The death of (pictured) Rev. Vladimir Ledochowski, the "Black Pope," on December 13 somberly marked a period of tremendous growth for the Society of Jesus, whose general he had been since 1915. Monuments to his service included new buildings for the Curia Generalis on Borgo Santo Spirito and the Gregorian University on the Piazza Pilotta, along with the Oriental Institute, the Russian College, and the Biblicum. His uncle, the Cardinal Archbishop of Gniezno, had been deposed one month after taking office in the Kulturkampf of April 1874, imprisoned for two years, and lived from then on in Roman exile. One of Father Ledochowski's sisters would be beatified by Pope Paul VI, and another canonized by Pope John Paul II.
The Father General was small in stature and frail in appearance: "In later years, his face had a certain ageless transparent look; and he walked with a noticeable limp."

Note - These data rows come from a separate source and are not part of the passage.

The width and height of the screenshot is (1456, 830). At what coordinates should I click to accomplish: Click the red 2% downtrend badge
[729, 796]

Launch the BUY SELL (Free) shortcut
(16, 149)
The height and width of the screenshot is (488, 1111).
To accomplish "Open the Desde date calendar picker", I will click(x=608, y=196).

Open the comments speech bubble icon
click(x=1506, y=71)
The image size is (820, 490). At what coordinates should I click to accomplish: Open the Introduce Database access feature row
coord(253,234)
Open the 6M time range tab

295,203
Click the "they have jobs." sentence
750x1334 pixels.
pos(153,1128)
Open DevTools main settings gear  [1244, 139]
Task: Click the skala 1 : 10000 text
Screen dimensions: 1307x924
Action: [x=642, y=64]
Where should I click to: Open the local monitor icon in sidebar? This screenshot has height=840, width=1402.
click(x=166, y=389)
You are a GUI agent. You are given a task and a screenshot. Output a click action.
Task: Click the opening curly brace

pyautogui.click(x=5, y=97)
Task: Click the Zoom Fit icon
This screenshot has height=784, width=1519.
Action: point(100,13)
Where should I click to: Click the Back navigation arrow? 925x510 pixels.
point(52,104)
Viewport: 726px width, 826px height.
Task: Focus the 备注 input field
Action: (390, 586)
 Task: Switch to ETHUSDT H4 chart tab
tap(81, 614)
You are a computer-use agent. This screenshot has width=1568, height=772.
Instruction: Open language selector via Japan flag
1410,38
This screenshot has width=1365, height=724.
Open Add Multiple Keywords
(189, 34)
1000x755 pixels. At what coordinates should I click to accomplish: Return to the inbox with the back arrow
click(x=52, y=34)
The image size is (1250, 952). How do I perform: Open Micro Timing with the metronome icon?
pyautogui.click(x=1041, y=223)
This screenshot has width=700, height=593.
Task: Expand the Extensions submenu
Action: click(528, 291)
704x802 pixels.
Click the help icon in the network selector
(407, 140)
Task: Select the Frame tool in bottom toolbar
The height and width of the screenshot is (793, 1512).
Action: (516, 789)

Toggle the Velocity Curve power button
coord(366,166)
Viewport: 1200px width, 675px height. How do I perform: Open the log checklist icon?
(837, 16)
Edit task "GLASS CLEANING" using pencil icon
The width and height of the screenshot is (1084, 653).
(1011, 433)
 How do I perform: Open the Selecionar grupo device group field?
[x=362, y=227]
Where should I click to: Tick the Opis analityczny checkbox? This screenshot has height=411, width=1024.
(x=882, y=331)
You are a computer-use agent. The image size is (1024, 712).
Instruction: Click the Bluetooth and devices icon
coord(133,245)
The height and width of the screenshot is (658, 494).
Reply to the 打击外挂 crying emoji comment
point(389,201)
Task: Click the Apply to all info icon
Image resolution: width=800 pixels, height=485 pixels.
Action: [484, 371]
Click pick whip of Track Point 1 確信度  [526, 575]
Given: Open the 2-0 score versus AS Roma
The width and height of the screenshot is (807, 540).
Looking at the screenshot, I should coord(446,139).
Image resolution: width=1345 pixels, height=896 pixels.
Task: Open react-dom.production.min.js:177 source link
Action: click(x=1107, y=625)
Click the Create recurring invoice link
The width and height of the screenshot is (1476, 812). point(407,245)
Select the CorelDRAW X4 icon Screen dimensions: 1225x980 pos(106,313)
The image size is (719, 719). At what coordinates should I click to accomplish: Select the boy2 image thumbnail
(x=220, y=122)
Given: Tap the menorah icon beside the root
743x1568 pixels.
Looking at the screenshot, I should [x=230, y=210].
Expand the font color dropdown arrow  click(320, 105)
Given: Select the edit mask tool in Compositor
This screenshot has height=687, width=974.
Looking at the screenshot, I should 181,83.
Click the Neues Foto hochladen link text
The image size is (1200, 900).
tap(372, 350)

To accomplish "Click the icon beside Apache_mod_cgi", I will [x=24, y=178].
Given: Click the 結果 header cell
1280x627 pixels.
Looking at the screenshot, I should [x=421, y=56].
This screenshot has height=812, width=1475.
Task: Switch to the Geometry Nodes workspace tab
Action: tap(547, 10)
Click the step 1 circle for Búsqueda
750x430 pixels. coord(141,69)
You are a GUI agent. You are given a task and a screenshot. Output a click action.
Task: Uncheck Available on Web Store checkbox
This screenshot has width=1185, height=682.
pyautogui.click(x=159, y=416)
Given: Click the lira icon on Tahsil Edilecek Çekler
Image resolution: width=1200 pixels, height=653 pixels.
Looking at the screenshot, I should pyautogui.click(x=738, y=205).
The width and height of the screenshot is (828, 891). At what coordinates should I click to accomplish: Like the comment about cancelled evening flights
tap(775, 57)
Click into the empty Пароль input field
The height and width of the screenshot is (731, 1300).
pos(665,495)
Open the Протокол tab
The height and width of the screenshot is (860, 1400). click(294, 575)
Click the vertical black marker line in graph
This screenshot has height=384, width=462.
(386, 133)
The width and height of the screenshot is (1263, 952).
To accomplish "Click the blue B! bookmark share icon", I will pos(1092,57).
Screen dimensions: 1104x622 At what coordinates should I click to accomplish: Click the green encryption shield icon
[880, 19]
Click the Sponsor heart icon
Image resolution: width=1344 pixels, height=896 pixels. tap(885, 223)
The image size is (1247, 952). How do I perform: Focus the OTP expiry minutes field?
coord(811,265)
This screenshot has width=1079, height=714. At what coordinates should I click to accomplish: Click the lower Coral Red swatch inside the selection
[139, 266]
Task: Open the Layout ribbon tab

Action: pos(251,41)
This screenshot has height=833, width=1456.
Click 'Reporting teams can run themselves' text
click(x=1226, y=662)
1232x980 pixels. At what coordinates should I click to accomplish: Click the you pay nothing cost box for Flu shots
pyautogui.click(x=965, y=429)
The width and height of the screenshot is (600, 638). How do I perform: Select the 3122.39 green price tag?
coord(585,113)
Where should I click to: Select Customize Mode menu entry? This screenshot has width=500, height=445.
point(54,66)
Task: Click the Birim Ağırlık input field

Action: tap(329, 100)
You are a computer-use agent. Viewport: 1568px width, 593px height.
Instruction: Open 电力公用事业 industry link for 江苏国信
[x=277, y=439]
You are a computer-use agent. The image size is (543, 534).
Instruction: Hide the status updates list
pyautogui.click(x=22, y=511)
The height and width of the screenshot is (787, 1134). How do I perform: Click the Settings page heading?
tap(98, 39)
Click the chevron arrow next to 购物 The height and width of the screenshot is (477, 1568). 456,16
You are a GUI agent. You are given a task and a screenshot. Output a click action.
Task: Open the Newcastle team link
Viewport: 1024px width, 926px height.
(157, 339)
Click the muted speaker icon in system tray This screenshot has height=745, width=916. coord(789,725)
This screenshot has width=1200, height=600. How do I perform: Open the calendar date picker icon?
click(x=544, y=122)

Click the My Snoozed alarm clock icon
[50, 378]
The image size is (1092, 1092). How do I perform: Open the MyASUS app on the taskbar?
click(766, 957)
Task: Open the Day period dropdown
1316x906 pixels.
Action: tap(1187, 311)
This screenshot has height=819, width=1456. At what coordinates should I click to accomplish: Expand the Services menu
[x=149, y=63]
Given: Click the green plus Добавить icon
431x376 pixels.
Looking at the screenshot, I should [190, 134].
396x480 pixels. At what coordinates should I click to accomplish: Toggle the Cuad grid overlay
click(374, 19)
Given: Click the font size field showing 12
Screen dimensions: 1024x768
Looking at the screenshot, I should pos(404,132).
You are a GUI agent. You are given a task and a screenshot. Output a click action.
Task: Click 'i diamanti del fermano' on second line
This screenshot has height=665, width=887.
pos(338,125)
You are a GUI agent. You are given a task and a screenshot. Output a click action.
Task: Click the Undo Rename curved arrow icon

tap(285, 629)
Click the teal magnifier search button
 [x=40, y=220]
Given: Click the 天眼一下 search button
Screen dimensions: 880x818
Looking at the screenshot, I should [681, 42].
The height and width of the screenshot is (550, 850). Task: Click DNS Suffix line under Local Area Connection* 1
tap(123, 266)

Father Ledochowski had supervised the Latin translation of Pope Pius XI's encyclical Humani Generis Unitas, which Eugene Cardinal Tisserant attested was on the pope's desk the day he died on February 10, 1939. Under Father Ledochowski's guidance, three Jesuits had drafted the document in Paris: the American Rev. John LaFarge, Rev. Gustav Gundlach, and Rev. Gustave Desbuquois.
While the encyclical began with a general condemnation of modernist assumptions, it moved into a specific attack on racism. Father LaFarge's hand was evident in the condemnation of American racial segregation, but the burden was anti-Semitism and Nazi eugenics. As it was never published, it has been called "The Hidden Encyclical,"with the implication that Pope Pius XII found it too strong. Now we know that Pius XII, in his own inaugural encyclical Summi Pontificatus, took up the theme of race mythology but excised the glaringly anti-Jewish commentary that accompanied the broad condemnations of genocide in the text Father Ledochowski had presented to Pius XI. Like Harry Truman, who had not been informed of the Yalta texts, Pius XII apparently had not previously seen the text of Humani Generis Unitas.
Contrary to the claims of some later historians, Pius XII preserved the essential critique of anti-Semitism, while excising stereotypical descriptions of Jews that would have been exploited by the Nazis:"Blinded by a vision of material domination and gain," and "this unhappy people, destroyers of their own nation."